Divide BTU by 3.413 and you put in 22,000 watts of energy to cause that temp rise.
Finally divide 22,000 by whatever the wattmeter said (that’s watts/watts, units fall out) and if the meter said 2000 total watts your COP was 10.98. If that were actually the case, the average current draw over that time would have been about 9 Amps – based on apparent power, so hard to say exactly because we don’t know the power factor. In any case our measurements are okay since the meter figures out power factor and gives us real power, usually, via some fancy chips that allegedly do waveform analysis

Of course if there is heat loss during my suggested test, COP will come out lower. That’s why I suggested tight controls on stable conditions 80/80/80, cover on, no wind, good circulation but no more than necessary, shortest test duration possible to get firm temp measurements, accurate thermometers. I don’t see the flaw in any of that, but I welcome correction.

The calculations you suggested, @JamesW in post #29 are, in my opinion, flat out wrong, sorry to say – using juxtaposed inputs and incorrect use of the COP formula. You went awry, I believe, when you used “consumed electrical watts” to back into the BTU/hr for the COP numerator, that presumes all the input electrical energy goes toward heating, which of course is not the case and corrupts the very meaning of COP – which is to tell us how much heat energy actually went into the water per unit of electrical watts consumed. COP = heat output (in watts) / power input (in watts). To use BTU for the heat (numerator), it’s used this way: COP = Qh / (Pe * 3.413) where Qh is BTU/hr and Pe is electrical power input. To demonstrate or compare that in a resistive heater, the heat input is the same watts as the electrical energy input, so the COP is 1 watt of heat energy / 1 watt electrical input, therefore always “1” for resistive heaters like a typical domestic water heater. Please see some of the well documented web pages on COP.

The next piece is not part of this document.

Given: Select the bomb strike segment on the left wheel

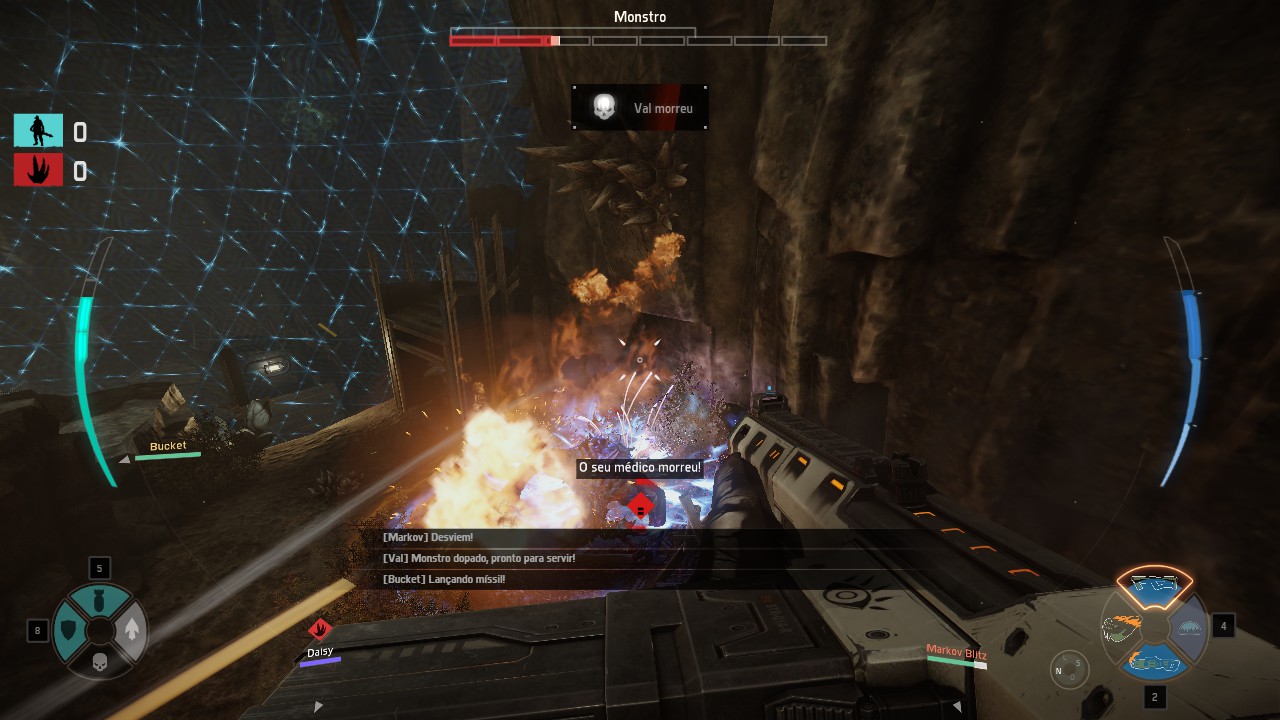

That method as opposed to what @JamesW was writing about that places thermistors, a new device to monitor them, then also flow measurement (usually pricey) that somehow includes accurate measurement of the amount of water heated. Hmmm ... In comparing the two methods, it’s my humble opinion that my method rocks! For more fun, and for what it's worth to perhaps save you time - some author(s) on wikipedia here argue you'll never achieve more than a COP of 8.8 based on the first law of thermodynamics. Does the newer R32 rerfrigerant change the laws of thermodynamics? Doubtful

Returning to the earlier “circuit ampacity” topic, most manufacturers also specify minimum recommended circuit amperage and maximum breaker size, oftentimes specifying minimum wire size too. Oddly I don’t see that in the manual for this 33K model unit, nor do they tell you what type of connector is on the end of that power cord. Maybe ask them in a follow up? It seems there is a built-in GFCI circuit breaker on the cord. If the plug happens to be a NEMA 5-20, that would imply they accept a circuit protected by a 20 amp breaker, which could be #12 wire so long as the distance and temperature derating specs are considered met. I guess you’ll know what they intended when you see what kind of plug comes with the cord!